New operators opStaticIndex and friends

H. S. Teoh hsteoh at quickfur.ath.cx
Tue May 14 18:07:06 UTC 2019


On Tue, May 14, 2019 at 05:27:25PM +0000, angel via Digitalmars-d wrote:
[...]
> You say:
> int i = s[0]; // rewrites to s.opStaticIndex!(0), as 0 can be
> int j = s[i]; // rewrites to s.opIndex(i), as i cannot be read at
> compile-time
> 
> But actually, in this example, s[i] CAN be figured out at
> compile-time.  What is even more problematic is that the ability of
> the compiler to figure out the value of 'i' and s[i] at compile-time
> might depend on the optimization level, thus you cannot be sure
> whether s.opStaticIndex!(1) or s.opIndex(i) will be called.
[...]

I think you're being misled by the ambiguous term "compile-time", which
can refer to very different things.
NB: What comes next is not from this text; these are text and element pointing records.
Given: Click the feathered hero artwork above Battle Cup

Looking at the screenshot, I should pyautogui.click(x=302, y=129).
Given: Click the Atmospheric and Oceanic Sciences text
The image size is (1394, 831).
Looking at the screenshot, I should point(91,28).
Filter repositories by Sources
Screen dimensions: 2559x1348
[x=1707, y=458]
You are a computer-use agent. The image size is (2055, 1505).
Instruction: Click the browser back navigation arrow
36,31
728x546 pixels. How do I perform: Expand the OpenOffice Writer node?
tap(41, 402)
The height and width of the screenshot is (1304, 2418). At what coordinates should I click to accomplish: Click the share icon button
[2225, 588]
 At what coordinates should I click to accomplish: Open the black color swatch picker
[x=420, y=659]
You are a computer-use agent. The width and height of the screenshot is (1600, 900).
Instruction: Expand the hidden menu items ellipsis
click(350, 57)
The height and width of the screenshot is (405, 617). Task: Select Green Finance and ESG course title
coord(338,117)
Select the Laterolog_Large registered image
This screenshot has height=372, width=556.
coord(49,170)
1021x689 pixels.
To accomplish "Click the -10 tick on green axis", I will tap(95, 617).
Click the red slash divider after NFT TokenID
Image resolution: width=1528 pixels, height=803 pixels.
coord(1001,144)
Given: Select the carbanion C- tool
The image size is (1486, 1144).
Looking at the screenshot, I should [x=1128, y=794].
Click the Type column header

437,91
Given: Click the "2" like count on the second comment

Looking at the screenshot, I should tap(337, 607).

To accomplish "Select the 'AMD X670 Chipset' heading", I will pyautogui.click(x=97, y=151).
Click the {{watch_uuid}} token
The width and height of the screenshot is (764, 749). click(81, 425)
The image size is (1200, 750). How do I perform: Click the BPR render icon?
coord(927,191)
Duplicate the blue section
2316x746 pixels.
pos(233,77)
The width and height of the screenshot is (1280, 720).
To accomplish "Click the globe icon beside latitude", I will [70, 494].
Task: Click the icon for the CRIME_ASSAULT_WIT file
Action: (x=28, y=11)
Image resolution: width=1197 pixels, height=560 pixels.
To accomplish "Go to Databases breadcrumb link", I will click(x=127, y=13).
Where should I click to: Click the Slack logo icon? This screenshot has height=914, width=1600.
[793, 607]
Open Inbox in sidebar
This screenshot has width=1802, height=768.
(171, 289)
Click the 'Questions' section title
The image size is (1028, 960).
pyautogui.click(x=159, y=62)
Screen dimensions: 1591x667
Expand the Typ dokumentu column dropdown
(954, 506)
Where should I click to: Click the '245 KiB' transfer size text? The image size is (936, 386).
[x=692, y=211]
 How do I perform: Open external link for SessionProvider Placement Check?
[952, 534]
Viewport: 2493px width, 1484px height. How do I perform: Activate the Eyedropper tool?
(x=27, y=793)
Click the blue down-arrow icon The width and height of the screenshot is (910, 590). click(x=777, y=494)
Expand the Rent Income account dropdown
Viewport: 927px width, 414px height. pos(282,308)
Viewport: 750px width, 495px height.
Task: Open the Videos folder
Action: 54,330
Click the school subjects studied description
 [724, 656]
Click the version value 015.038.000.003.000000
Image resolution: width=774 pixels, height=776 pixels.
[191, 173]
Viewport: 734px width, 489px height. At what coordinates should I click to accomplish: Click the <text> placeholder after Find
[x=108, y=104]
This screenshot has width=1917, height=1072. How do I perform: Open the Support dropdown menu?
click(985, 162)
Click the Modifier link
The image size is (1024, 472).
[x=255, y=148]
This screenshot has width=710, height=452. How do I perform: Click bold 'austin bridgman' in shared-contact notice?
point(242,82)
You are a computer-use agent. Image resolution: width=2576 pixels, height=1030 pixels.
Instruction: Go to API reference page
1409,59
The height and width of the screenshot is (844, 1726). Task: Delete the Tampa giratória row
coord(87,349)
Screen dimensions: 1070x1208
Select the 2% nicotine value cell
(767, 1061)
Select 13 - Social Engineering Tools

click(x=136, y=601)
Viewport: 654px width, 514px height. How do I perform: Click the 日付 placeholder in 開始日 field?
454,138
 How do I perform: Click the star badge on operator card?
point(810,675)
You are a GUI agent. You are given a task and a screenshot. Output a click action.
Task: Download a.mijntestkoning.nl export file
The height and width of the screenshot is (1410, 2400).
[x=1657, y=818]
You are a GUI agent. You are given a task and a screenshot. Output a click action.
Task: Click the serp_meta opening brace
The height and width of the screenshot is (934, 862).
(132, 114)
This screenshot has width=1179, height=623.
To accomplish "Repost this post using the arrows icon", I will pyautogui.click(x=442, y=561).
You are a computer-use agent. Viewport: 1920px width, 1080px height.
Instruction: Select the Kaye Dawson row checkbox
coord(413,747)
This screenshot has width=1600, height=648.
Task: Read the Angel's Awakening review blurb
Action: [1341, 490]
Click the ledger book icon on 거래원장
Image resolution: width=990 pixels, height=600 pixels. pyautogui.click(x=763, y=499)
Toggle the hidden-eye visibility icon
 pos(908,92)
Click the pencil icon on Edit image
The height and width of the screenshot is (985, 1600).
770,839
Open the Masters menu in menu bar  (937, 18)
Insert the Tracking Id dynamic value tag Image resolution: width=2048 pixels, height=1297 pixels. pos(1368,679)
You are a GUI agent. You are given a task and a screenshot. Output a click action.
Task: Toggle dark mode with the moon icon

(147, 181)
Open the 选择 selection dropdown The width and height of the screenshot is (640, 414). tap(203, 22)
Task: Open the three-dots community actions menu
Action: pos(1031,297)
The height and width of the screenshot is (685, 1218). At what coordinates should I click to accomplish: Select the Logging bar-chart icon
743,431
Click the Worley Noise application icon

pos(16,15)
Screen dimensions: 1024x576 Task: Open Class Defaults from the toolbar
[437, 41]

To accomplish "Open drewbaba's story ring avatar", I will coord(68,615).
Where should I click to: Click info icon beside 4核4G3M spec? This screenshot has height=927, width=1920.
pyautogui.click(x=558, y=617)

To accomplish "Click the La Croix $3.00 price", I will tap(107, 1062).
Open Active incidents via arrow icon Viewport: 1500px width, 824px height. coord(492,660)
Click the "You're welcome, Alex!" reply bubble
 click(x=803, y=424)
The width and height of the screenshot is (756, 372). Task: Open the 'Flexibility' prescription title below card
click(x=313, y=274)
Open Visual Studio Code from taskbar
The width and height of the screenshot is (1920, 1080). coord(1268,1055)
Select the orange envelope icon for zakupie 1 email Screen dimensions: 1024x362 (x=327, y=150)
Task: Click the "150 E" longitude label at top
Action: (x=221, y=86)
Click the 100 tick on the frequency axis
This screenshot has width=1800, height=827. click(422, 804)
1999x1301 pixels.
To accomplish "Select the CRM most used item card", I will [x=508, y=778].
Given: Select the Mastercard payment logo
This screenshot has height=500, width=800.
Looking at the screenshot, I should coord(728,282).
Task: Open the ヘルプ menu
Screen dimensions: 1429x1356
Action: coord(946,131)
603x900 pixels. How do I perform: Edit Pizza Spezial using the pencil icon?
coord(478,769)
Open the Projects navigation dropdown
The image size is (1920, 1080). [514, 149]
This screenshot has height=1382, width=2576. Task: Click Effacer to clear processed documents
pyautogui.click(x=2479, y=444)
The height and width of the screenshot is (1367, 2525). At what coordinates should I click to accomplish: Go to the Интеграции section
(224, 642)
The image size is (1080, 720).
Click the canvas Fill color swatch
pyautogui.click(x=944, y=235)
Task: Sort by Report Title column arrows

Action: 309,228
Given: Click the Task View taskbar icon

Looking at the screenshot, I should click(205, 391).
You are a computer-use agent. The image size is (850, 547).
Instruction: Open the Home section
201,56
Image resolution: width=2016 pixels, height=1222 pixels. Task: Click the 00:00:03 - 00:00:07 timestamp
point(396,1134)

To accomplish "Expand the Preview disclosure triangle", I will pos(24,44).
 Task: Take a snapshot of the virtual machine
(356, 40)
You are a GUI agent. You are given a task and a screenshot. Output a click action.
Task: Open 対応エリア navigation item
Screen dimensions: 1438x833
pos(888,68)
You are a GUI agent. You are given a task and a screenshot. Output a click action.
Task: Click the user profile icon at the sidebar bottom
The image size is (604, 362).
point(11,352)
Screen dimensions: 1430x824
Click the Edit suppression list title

See:

	https://wiki.dlang.org/User:Quickfur/Compile-time_vs._compile-time

In D, indexing with a variable is not considered "compile-time" in the
sense of AST manipulation (see above article for definition), although
it *can* be evaluated in CTFE.  AIUI, opStaticIndex is intended to be
used at the AST manipulation phase, since the usual "runtime" array
indexing is already supported in CTFE.

This has nothing to do with optimization levels, which happens in
codegen, long past any meaningful usage of compile-time computation as
far as AST manipulation or CTFE is concerned.


T

-- 
Too many people have open minds but closed eyes.